R/citation.R

Defines functions make_unique pkg_bib

Documented in pkg_bib

#' Generate BibTeX bibliography databases for R packages
#'
#' Call [utils::citation()] and [utils::toBibtex()] to create bib entries for R
#' packages and write them in a file. It can facilitate the auto-generation of
#' bibliography databases for R packages, and it is easy to regenerate all the
#' citations after updating R packages.
#'
#' For a package, the keyword `R-pkgname` is used for its bib item, where
#' `pkgname` is the name of the package. Citation entries specified in the
#' \file{CITATION} file of the package are also included. The main purpose of
#' this function is to automate the generation of the package citation
#' information because it often changes (e.g., the author, year, package
#' version, and so on).
#'
#' There are at least two different uses for the URL in a reference list. You
#' might want to tell users where to go for more information. In that case, use
#' the default `packageURL = TRUE`, and the first URL listed in the
#' \file{DESCRIPTION} file will be used.
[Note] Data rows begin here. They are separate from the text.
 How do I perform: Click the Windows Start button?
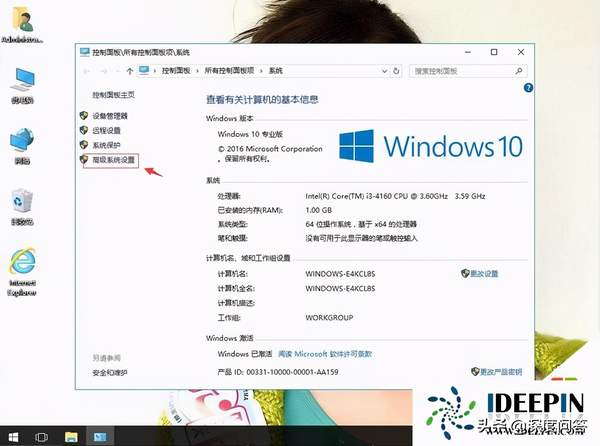(x=14, y=437)
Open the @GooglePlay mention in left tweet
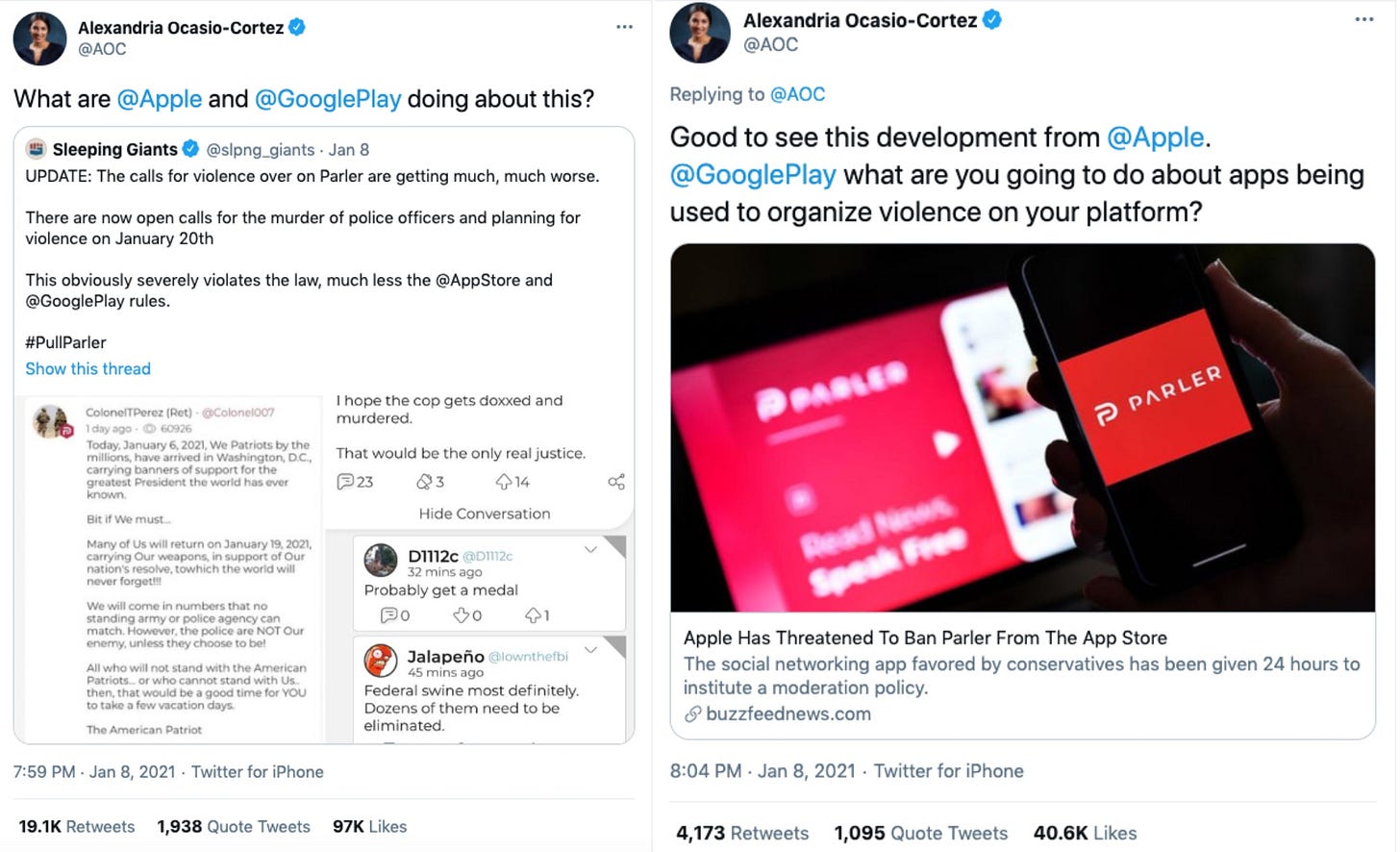This screenshot has height=852, width=1400. point(328,99)
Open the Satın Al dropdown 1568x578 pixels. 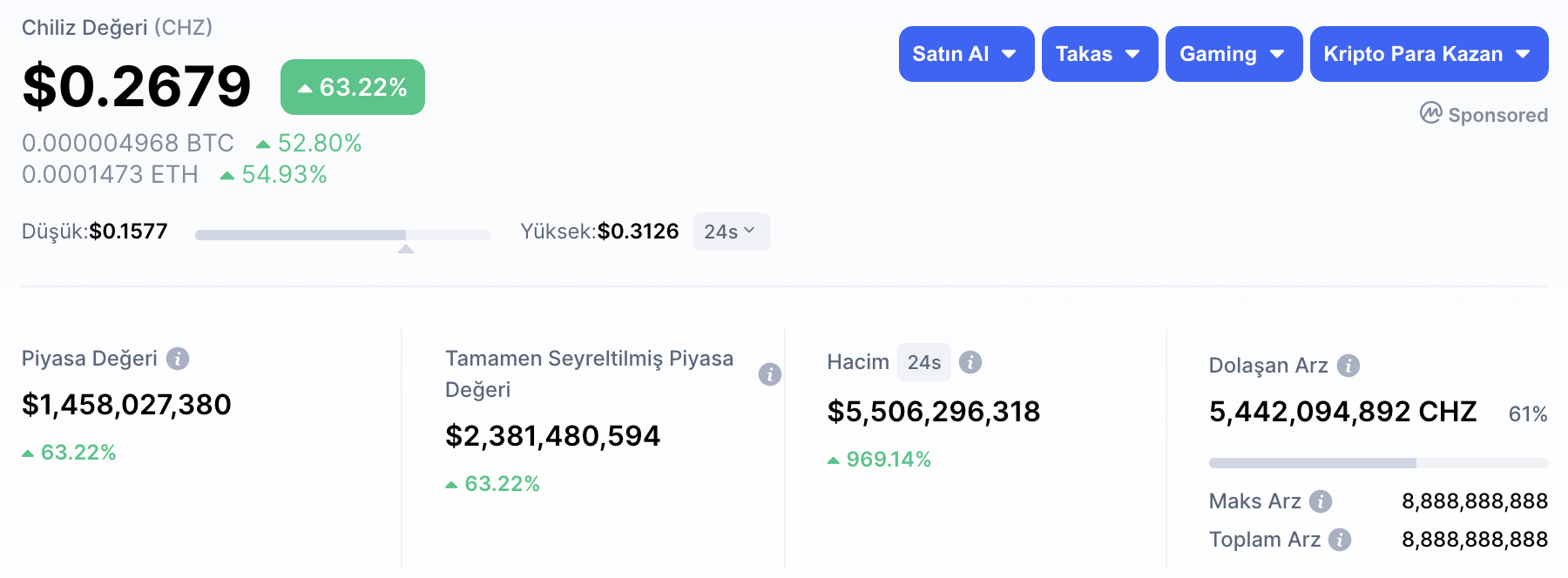(966, 54)
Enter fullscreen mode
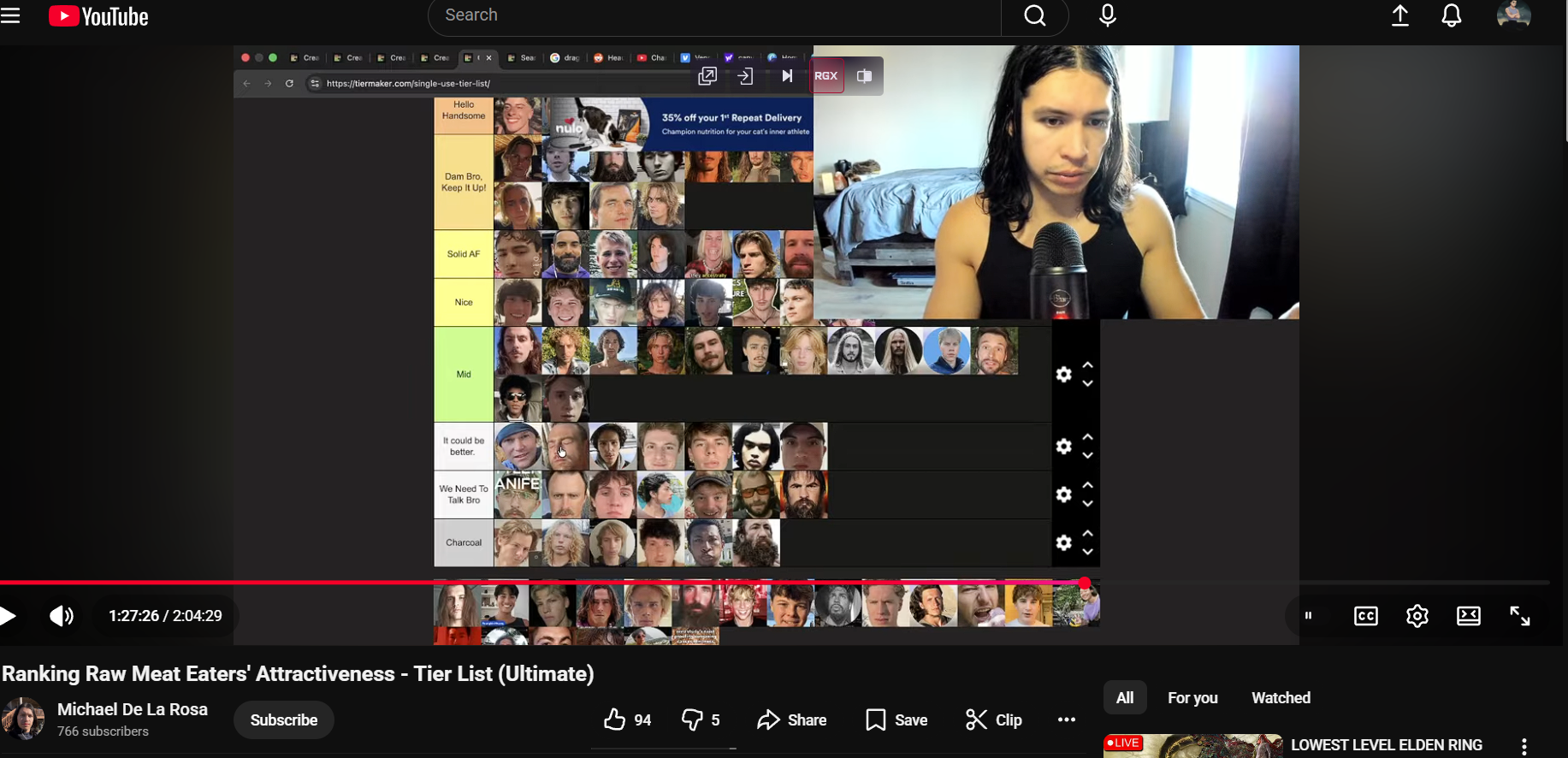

Be careful: some authors don't put the
#' most relevant URL first. Alternatively, you might want to identify exactly
#' which version of the package was used in the document. If it was installed
#' from CRAN or some other repositories, the version number identifies it, and
#' `packageURL = FALSE` will use the repository URL (as used by
#' [utils::citation()]).
#' @param x Package names. Packages which are not installed are ignored.
#' @param file The (\file{.bib}) file to write. By default, or if `NULL`, output
#'   is written to the R console.
#' @param tweak Whether to fix some known problems in the citations, especially
#'   non-standard format of author names.
#' @param width Width of lines in bibliography entries. If `NULL`, lines will
#'   not be wrapped.
#' @param prefix Prefix string for keys in BibTeX entries; by default, it is
#'   `R-` unless `option('xfun.bib.prefix')` has been set to another string.
#' @param lib.loc A vector of path names of R libraries.
#' @param packageURL Use the `URL` field from the \file{DESCRIPTION} file. See
#'   Details below.
#' @param date The way to include a date of the form `(retrieved YYYY-mm-dd)` in
#'   the `note` field of bib entries. For `date = 'none'`, no date is included.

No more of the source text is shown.